Les exercices montrent « l’ambition géostratégique de la Chine au-delà de Taiwan », a déclaré Wu.
« La Chine n’a pas le droit d’interférer ou d’altérer » le processus démocratique du peuple taïwanais ou l’interaction avec d’autres nations, a-t-il déclaré, ajoutant que Taïwan et le continent sont des juridictions séparées, « aucune n’étant subordonnée à l’autre ».
Depuis jeudi, la Chine a envoyé des navires et des avions militaires au-delà de la ligne médiane du détroit de Taïwan et a lancé des missiles dans les eaux entourant l’île. Ignorant les appels à l’apaisement des tensions, Pékin a prolongé ces exercices qui équivalent à un blocus sans annoncer quand ils prendront fin.
Les exercices ont perturbé les vols et la navigation dans l’une des zones les plus fréquentées par le commerce mondial. Taïwan a mis ses forces en état d’alerte, mais s’est jusqu’à présent abstenu de prendre des mesures de riposte actives.
Mardi, l’armée taïwanaise a organisé des exercices d’artillerie à balles réelles dans le comté de Pingtung, sur la côte sud-est du pays.
L’armée continuera à s’entraîner et à accumuler des forces pour faire face à la menace de la Chine, a déclaré le général de division Lou Woei-jye, porte-parole du commandement de la 8e armée de Taiwan. « Quelle que soit la situation… c’est la meilleure façon de défendre notre pays ».
Un visiteur de la ville portuaire voisine de Kaohsiung a déclaré que les exercices étaient nécessaires pour « faire savoir à la Chine que nous sommes prêts ».

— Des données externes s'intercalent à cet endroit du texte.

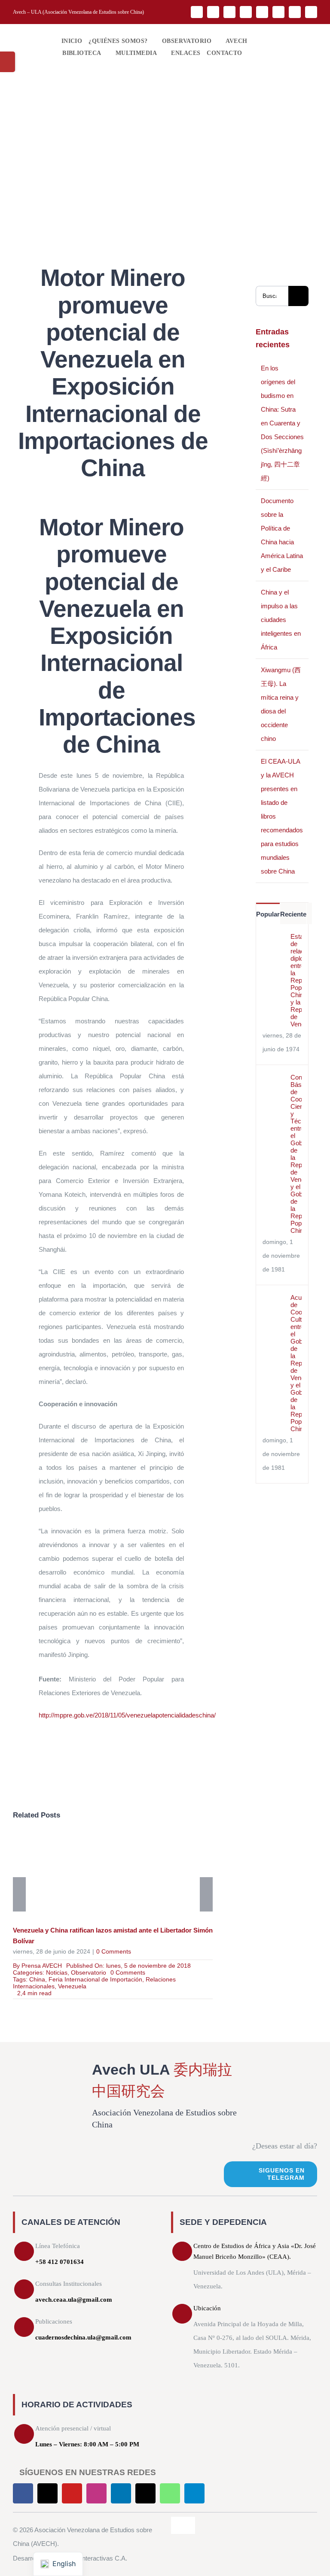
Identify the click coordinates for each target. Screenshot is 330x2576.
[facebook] (197, 12)
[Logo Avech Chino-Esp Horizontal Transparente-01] (31, 34)
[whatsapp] (295, 12)
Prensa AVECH (41, 1965)
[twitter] (213, 12)
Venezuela (72, 1986)
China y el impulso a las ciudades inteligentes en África (281, 620)
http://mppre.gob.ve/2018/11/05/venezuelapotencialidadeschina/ (127, 1715)
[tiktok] (278, 12)
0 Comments (113, 1951)
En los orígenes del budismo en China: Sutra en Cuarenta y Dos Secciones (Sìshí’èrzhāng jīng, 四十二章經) (282, 423)
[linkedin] (262, 12)
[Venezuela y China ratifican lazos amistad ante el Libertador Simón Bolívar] (113, 1876)
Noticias (56, 1972)
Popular (268, 914)
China (37, 1979)
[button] (250, 53)
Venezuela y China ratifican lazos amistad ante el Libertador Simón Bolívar (100, 1875)
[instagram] (246, 12)
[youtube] (229, 12)
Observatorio (88, 1972)
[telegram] (311, 12)
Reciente (293, 914)
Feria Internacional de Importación (95, 1979)
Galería (125, 1875)
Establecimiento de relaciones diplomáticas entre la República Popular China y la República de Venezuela (296, 980)
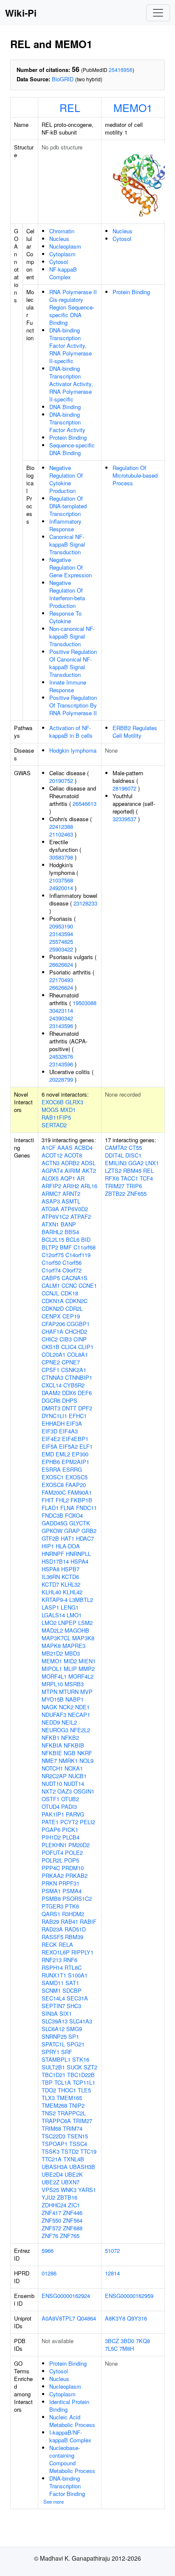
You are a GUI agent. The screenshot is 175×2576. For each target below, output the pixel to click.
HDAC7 (85, 1538)
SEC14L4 (53, 1998)
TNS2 (49, 2113)
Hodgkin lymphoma (72, 750)
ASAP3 (51, 1201)
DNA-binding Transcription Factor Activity (67, 422)
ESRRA (51, 1469)
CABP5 (51, 1278)
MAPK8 (51, 1646)
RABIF (88, 1921)
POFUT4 (52, 1852)
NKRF (84, 1753)
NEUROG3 (55, 1730)
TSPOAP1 (55, 2144)
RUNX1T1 (54, 1975)
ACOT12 (52, 1155)
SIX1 (65, 2013)
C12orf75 (53, 1255)
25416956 (121, 69)
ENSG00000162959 (129, 2296)
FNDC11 (86, 1508)
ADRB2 (70, 1163)
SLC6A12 (53, 2029)
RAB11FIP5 (56, 1117)
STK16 (80, 2059)
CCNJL (50, 1293)
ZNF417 (51, 2213)
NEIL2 (69, 1722)
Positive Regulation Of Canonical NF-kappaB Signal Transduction (73, 663)
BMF (66, 1247)
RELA (66, 1944)
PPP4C (51, 1868)
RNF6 (70, 1960)
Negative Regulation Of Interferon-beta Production (67, 594)
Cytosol (58, 262)
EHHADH (53, 1423)
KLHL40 (51, 1592)
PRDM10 (73, 1868)
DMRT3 (51, 1408)
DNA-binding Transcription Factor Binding (67, 2486)
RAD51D (75, 1929)
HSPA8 (50, 1569)
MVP (86, 1692)
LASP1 (50, 1607)
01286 (49, 2273)
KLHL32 (70, 1584)
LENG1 (70, 1607)
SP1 (73, 2036)
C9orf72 (72, 1270)
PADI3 (69, 1806)
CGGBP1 (78, 1324)
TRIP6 (134, 1186)
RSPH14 (52, 1967)
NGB (70, 1753)
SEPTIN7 (53, 2006)
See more (53, 2501)
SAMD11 (53, 1983)
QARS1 (51, 1914)
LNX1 (152, 1163)
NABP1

« J’espère que les deux parties pourront faire preuve de retenue. Faire la guerre n’est pas bon pour les gens ordinaires », a déclaré l’homme, qui n’a donné que son nom de famille Chen.

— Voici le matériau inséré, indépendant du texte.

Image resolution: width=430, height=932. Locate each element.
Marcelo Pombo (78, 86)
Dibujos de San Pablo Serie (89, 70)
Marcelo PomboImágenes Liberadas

Taïwan, ancienne colonie japonaise n’ayant que des liens ténus avec la Chine impériale, s’est séparée du continent dans une guerre civile en 1949. Bien qu’il n’ait jamais gouverné l’île, le parti communiste chinois au pouvoir la considère comme son propre territoire et a cherché à l’isoler diplomatiquement et économiquement, tout en renforçant les menaces militaires.
Taïwan est un fournisseur crucial de puces informatiques pour l’économie mondiale, y compris les secteurs de haute technologie de la Chine. Une crise prolongée dans le détroit de Taïwan, une artère majeure du commerce mondial, pourrait avoir des implications majeures pour les chaînes d’approvisionnement internationales à un moment où le monde est confronté à des perturbations et à l’incertitude.